When HERVs elements are transcribed they may be capable of forming replication-competent viruses, which can reinfect cells and integrate back into the genome. These reintegration sites may be important in themselves and may drive the selection of cells with enhanced functions and may also result in cancer. Other HERV elements are replication-incompetent and although they can produce functional transcripts can’t form an infectious virus. 

Some HERV proteins act as danger signals activating so-called toll-like receptors and other danger-signalling pathways. These pathways then upregulate innate immunity and provide the immunological nudge that drives autoimmunity.

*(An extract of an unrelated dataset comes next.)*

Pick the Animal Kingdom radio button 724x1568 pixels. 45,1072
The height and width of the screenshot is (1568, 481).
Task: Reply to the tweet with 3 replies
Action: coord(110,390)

This is why there have been some attempts to try and suppress HERV activation with antiviral drugs or to neutralise some of the HERV proteins that may activate the immune system, or are directly toxic to myelin-producing cells and/or neurones, as a treatment for MS. 

These HERV-related hypotheses are supported by several studies showing upregulation of HERVs transcripts and HERV proteins in the brains of people with MS. The study below uses a new technology called next-generation RNA sequencing to show that some HERV-W (a specific type of HERV) transcripts are exclusively present in MS brains and as they are located on chromosome 7 close to one of the MS genetic risk loci may be relevant to MS. Could this finding be part of the proof we need to show that HERV-W may be in the causal pathway that leads to the development of MS? Importantly, HERV transcripts (RNA message) close to the MS risk locus on chromosome 7 were overrepresented in MS brains. 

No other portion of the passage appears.